» Reading text
Bong Joon-ho’s killer instinct

The South Korean maestro’s first two films find human comedy in the darkest of places.


David Jenkins


So much of Bong Joon-ho’s cinema comes back to an idea that we can all relate to: that we live our life trying desperately – albeit politely – to resist the urge to kill someone. It could be a vile corporate overlord, a giant river-dwelling tadpole, a snotty social superior or maybe just a dog that yaps too loudly in your apartment block, but the truth of the matter is, peace of mind can only be achieved when that particular, suppurating boil has been well and truly lanced.

Since scooping the Best Picture Oscar for his film Parasite, Bong’s formative work has once more been placed under the microscope and inspected with keen diligence. Bong is no stranger to popular success, even if some of his films have been unfairly muffled due to business-tier meddling, but the question of where he came from and how he managed to scale one of the most treacherous and dazzling peaks on the cinematic landscape still remains on everyone’s tongue.

In order to help shed some light on the answer, Curzon Home Cinema have re-released Bong’s first and second features as director: 2000’s Barking Dogs Never Bite and 2003’s Memories of Murder. Both of these films – perhaps the director’s most little seen, but worthy and fascinating entries into his esteemed personal canon – adopt the idea of murder as their starting point, but each runs in a very different direction, and at a different speed.

In his dazzlingly directed debut, Barking Dogs Never Bite, we focus on a disgruntled, preening academic who chooses to blame all of his earthly woes on the little, handbag-sized dogs that make a constant din on his run-down housing estate. In the more operatic and expansive Memories of Murder, we have a rabble of small-town cops whose (un)professional drive to arrest a local rapist/serial killer comes with its own perfume of murderous outrage. Song Kang-ho, the lead actor from Parasite, is mesmerising in the film as a scruffy, not-quite-bright-enough detective who just can’t resist giving his various suspects a taste of what he thinks is their own medicine.

On initial inspection, it appears that these films couldn’t be more different. The former is a work of knockabout whimsy about a protagonist whose loser-ish tendencies make watching him suffer (and the prospect of him being caught for his various abuses against petkind) all the more enticing. He is a misfit in his own way, but one whose desperation to ascend the class ladder has left him at a moral remove from polite society, which includes his wife who understandably belittles him to compound his frustrations.

In Memories of Murder, the title alludes to the fact that ignorance, stupidity and a rejection of progress can make us murderers by proxy. The film dangles a juicy dramatic carrot in front of our face, which represents the prospect of solving what appears to be the perfect murder. But the harder we stare, the sooner we notice that the carrot is riven with maggots – the cops in this film are so disconnected from reality (and morality) that their actions may have cost more lives than was necessary.

» Information shown
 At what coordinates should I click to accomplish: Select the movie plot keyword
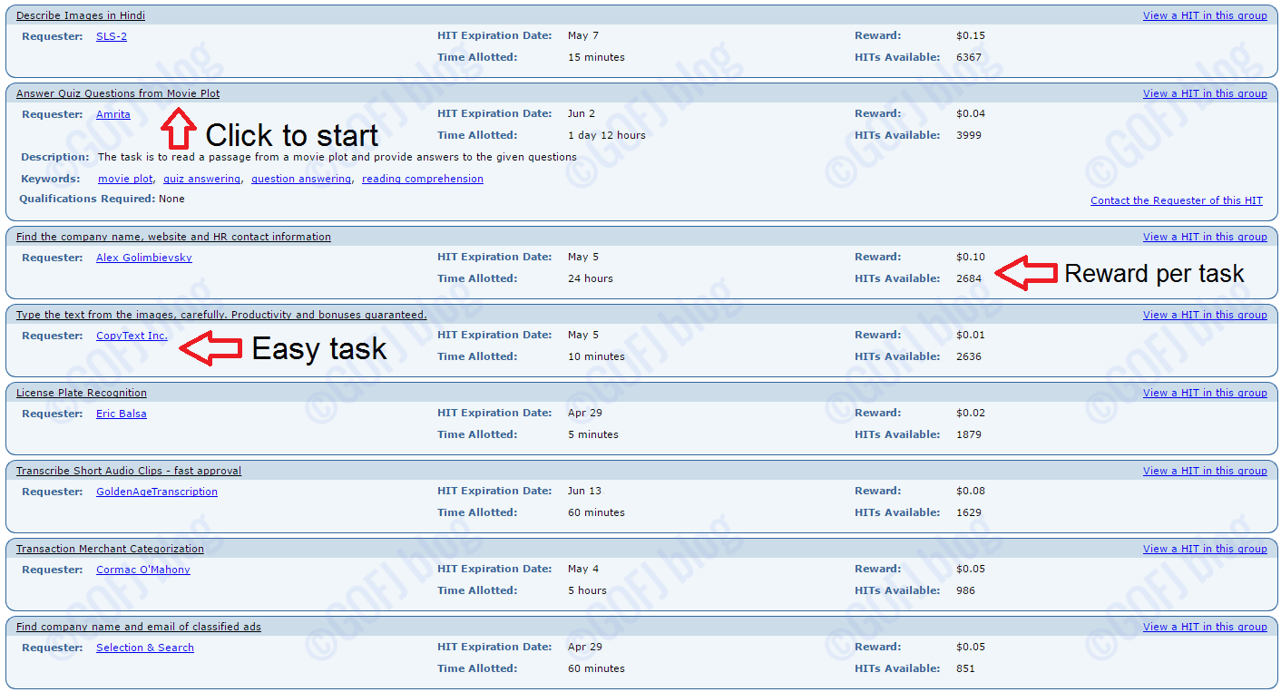[125, 179]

» Exercise tasks
(a) According to the article on Bong Joon-ho's early films, which company re-released his first two features?
(b) Please carry on the article about Bong Joon-ho's first two films, picking up after its final paragraph.

» Task-by-task answers
(a) Curzon Home Cinema

(b)
Many commentators have compared Bong’s Memories of Murder to David Fincher’s Zodiac, itself about the efforts of an industrious, tough-headed team of crimefighters and journalists attempting to uncover the identity of the self-styled Zodiac killer. There’s certainly a resemblance in the forensic intricacy of the screenplays and the notion of “truth” always remaining at a tantalising remove from our desperate heroes, but taking the longview, they’re about very different things. Fincher’s film is one of high philosophical seriousness, about the myth of certainty in life, whereas Bong’s film takes a macabre and dismal subject and spins it out in a variety of absurd ways, inviting us to laugh at the very human foibles of his violent characters.

If anything, the way Memories of Murder deals with death is perhaps more akin to Se7en, in which Brad Pitt and Morgan Freeman track a Machiavellian murderer who is always one maddening step ahead of their scrupulous police work. Unlike Memories, in Se7en we see who the killer is – we know his identity and can see he is there for the taking, prior to him administering a shocking, climactic coup de grace. In Memories, Bong tricks us into thinking that we may be close to answering this riddle and cuffing our man, but as with so much in the film, he pulls the rug from beneath us and we, and the characters, tumble to the floor.

There’s a shot in Memories of Murder where Bong hard cuts from gruesome scenes of an autopsy to a group of men frying topside steak on a gas burner, which more than hints at the playful, offhand tone the film runs with. The film’s greatness derives from the fact that it somehow manages to fuse knockabout comedy and visual silliness with a very real tragedy which, as it unfolds, just becomes darker and darker. Certainly catching up with this and Barking Dogs Never Bite are essential fragments in the sprawling, magnificent puzzle that is Bong Joon-ho.

Memories of Murder is in cinemas now and available on Curzon Home Cinema. Barking Dogs Never Bite is released exclusively on Curzon Home Cinema Friday on 18 September.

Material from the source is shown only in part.